● **Exercise aim**
Restate the data exactly, with nothing altered.

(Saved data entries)
+ + + + + + +
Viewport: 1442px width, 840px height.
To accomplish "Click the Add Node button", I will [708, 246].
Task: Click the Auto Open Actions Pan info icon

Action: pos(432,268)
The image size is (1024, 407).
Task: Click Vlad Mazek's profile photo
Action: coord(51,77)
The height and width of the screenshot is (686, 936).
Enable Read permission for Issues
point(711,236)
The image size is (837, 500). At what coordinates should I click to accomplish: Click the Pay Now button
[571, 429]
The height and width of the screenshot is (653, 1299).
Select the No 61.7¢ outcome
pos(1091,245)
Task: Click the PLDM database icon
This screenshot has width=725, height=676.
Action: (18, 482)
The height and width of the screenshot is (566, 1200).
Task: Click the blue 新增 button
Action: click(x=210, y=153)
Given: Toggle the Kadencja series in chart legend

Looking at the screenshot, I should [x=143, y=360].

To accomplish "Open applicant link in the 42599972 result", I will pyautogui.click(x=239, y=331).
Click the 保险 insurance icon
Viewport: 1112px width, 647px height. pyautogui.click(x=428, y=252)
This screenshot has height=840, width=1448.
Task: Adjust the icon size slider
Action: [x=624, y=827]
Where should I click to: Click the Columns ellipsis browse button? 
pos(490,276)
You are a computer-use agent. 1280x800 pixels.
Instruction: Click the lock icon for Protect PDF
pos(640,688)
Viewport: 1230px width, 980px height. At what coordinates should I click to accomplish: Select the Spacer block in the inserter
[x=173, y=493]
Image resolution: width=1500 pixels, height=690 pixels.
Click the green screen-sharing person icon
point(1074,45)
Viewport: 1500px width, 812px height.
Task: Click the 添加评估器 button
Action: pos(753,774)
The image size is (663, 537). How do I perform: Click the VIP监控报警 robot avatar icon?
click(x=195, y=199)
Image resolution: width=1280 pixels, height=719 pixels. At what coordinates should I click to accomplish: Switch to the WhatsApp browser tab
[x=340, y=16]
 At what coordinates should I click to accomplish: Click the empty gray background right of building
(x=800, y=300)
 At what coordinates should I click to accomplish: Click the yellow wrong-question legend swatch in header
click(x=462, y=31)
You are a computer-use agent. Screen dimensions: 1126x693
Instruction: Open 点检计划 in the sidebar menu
+ + + + + + +
● **Answer**
Viewport: 1442px width, 840px height.
To accomplish "Click the Add Node button", I will [708, 246].
Task: Click the Auto Open Actions Pan info icon

Action: pos(432,268)
The image size is (1024, 407).
Task: Click Vlad Mazek's profile photo
Action: coord(51,77)
The height and width of the screenshot is (686, 936).
Enable Read permission for Issues
point(711,236)
The image size is (837, 500). At what coordinates should I click to accomplish: Click the Pay Now button
[571, 429]
The height and width of the screenshot is (653, 1299).
Select the No 61.7¢ outcome
pos(1091,245)
Task: Click the PLDM database icon
This screenshot has width=725, height=676.
Action: (18, 482)
The height and width of the screenshot is (566, 1200).
Task: Click the blue 新增 button
Action: click(x=210, y=153)
Given: Toggle the Kadencja series in chart legend

Looking at the screenshot, I should [x=143, y=360].

To accomplish "Open applicant link in the 42599972 result", I will pyautogui.click(x=239, y=331).
Click the 保险 insurance icon
Viewport: 1112px width, 647px height. pyautogui.click(x=428, y=252)
This screenshot has height=840, width=1448.
Task: Adjust the icon size slider
Action: [x=624, y=827]
Where should I click to: Click the Columns ellipsis browse button? 
pos(490,276)
You are a computer-use agent. 1280x800 pixels.
Instruction: Click the lock icon for Protect PDF
pos(640,688)
Viewport: 1230px width, 980px height. At what coordinates should I click to accomplish: Select the Spacer block in the inserter
[x=173, y=493]
Image resolution: width=1500 pixels, height=690 pixels.
Click the green screen-sharing person icon
point(1074,45)
Viewport: 1500px width, 812px height.
Task: Click the 添加评估器 button
Action: pos(753,774)
The image size is (663, 537). How do I perform: Click the VIP监控报警 robot avatar icon?
click(x=195, y=199)
Image resolution: width=1280 pixels, height=719 pixels. At what coordinates should I click to accomplish: Switch to the WhatsApp browser tab
[x=340, y=16]
 At what coordinates should I click to accomplish: Click the empty gray background right of building
(x=800, y=300)
 At what coordinates should I click to accomplish: Click the yellow wrong-question legend swatch in header
click(x=462, y=31)
You are a computer-use agent. Screen dimensions: 1126x693
Instruction: Open 点检计划 in the sidebar menu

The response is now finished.